[20 September 2011]
With the imminent wide release of Europe ’72: The Complete Recordings, a 73-disc collection which provides listeners with every note from the Grateful Dead’s legendary 1972 European tour, this two-disc collection might temper one’s temptation to race headlong into such a massive undertaking. Coming nearly 40 years after the release of the monumental Europe ‘72, this sequel doesn’t live up to the original and, in fact, doesn’t come close to living up to several other archival recordings that have seen the light of day in recent years.
Because we Dead fans are obsessives and completists, the band’s archivist, David Lemieux, wisely chose only songs that did not appear on the original collection, including three that were bound for the original release but, as Peter Wolf might say, must have got lost, namely “Beat It on Down the Line”, “Next Time You See Me” and “Sing Me Back Home”. Moreover, care has been taken in other areas: “Good Lovin’” and “Dire Wolf” from the April 26 show at Frankfurt’s Jahrhunderthalle were not released on the 1995 collection Hundred Year Hall. There’s also the inclusion of “Dark Star” and “The Other One” in an hour-long jam from the Bickershaw Festival in Wigan, England – the only time those tracks were performed during the entire ’72 outing.
Where’s the beef? Well, it’s the Dead, so there are amazing moments of sublime distraction throughout. It’d be hard not to smile at the sound of “Sugaree”, and Ron “Pigpen” McKernan’s delivery of “Chinatown Shuffle” finds the band sounding looser, more relaxed than normal. It’s also a fantastic reminder that, for many, Pigpen was the early focal point of the band. That track and “Loser”, “Black-Throated Wind”, and several others are culled from an especially inspired set at Tivoli Concert Hall in Copenhagen, Denmark. On those tracks, the guitar playing, rhythm section and even Garcia’s vocals are especially vibrant.

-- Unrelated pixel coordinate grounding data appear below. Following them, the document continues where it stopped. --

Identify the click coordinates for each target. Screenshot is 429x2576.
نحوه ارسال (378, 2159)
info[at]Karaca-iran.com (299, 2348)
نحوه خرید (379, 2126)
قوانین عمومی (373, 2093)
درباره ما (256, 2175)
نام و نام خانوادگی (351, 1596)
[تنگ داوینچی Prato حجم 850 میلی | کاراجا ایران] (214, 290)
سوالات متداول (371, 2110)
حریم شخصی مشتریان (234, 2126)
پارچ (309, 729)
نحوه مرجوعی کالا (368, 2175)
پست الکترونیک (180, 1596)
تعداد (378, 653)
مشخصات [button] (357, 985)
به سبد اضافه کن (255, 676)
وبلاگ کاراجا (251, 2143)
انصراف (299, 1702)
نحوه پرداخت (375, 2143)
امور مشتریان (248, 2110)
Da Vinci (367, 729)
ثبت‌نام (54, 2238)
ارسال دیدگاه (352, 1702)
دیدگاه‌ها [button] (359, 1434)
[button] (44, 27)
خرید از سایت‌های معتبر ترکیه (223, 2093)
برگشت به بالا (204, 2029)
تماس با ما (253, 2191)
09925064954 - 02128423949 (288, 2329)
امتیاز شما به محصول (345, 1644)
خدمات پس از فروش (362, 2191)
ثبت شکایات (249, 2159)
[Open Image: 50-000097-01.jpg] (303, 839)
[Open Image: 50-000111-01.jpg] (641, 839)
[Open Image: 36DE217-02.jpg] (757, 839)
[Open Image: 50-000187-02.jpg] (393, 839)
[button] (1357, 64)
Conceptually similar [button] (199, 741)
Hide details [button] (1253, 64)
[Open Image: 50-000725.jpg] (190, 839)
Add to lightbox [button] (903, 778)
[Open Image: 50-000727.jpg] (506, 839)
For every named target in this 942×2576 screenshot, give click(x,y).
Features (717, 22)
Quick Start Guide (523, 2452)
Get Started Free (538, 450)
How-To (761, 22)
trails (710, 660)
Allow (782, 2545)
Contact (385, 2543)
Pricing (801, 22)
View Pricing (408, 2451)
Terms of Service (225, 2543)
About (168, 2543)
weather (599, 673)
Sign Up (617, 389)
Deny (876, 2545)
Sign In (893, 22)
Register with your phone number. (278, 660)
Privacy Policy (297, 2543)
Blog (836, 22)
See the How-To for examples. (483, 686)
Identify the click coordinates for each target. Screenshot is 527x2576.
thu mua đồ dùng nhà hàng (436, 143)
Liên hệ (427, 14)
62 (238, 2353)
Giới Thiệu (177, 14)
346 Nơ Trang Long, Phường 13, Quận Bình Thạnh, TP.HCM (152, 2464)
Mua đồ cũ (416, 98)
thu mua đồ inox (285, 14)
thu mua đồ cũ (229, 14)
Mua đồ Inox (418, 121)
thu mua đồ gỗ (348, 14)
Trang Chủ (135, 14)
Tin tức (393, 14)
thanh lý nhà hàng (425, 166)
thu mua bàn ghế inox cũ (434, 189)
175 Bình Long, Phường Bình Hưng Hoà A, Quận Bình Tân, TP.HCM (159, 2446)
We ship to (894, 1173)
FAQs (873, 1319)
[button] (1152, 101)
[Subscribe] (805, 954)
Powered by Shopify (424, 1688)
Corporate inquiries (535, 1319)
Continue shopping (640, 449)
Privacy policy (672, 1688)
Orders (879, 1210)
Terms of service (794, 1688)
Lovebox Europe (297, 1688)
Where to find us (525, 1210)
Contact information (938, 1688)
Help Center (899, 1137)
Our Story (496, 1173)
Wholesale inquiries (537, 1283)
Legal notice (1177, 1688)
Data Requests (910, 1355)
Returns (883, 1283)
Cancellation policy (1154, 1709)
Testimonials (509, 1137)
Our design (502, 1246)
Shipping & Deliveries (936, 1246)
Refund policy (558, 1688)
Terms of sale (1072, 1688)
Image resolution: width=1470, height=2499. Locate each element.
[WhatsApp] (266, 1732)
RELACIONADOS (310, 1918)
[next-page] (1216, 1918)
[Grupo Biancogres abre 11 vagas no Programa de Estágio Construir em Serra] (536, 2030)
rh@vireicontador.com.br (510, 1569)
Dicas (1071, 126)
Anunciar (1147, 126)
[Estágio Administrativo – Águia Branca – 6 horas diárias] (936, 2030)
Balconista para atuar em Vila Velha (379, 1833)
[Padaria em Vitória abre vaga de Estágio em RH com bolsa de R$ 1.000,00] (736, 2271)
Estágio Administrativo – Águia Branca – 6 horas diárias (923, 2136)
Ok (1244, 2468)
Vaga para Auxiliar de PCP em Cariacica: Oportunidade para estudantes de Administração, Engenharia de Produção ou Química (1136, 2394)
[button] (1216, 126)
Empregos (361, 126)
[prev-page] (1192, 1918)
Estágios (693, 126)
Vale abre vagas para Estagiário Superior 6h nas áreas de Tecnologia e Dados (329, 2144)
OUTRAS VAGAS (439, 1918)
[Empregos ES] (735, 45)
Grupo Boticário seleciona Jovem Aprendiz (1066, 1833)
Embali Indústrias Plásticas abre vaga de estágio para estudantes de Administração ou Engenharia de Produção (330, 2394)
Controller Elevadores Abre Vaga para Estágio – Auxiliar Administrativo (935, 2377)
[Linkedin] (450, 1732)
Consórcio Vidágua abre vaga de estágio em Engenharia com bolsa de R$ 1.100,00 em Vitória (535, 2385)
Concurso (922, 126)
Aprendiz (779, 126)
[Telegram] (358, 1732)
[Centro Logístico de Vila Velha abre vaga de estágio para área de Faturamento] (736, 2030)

This trek also marks the entrance of Keith and Donna Godchaux, undeniably the two most controversial figures in Grateful Dead history, but, here, as on the original Europe ‘72, the mannerisms that by the end of the ‘70s would make the couple almost intolerable in the context of the Dead, are wholly absent. Keith’s keyboards are especially inspired throughout and provide evidence of how he came upon the gig in the first place.
The downside of the collection, and one thing that has long angered this writer, is the abuse that Garcia inflicted upon his beautiful voice. When he possessed full power of that fine instrument – see “Tennessee Jed” from the original Europe ‘72 for a prime example – his ability to move the listener was infinite. When that amazing voice was compromised – such as on the opening “Bertha” here, where he sounds a little road weary – it’s hard to listen to the damage done to such a fragile but integral element of the Dead’s music and not feel a little cheated.
In the end, the first collection here is more sure-fire than the second: aside from a fairly strong reading of Merle Haggard’s “Sing Me Back Home”, the second disc wallows in subpar performances and suffers from a mix that is occasionally zero dimensional. Aside from their rarity, the Bickershaw tracks are hit-and-miss and, although perhaps of interest to completists, those seeking the real power and awe of the Dead are best advised to look toward the first Europe ‘72 album or several of the aforementioned archival recordings from the era. Like many sequels, this one also disappoints, but maybe that’s also part of its charm. In fact, if you’ll excuse me, I have to place an order for the Europe ’72: The Complete Recordings boxed set. No matter what, it seems I just can’t get enough of the Dead.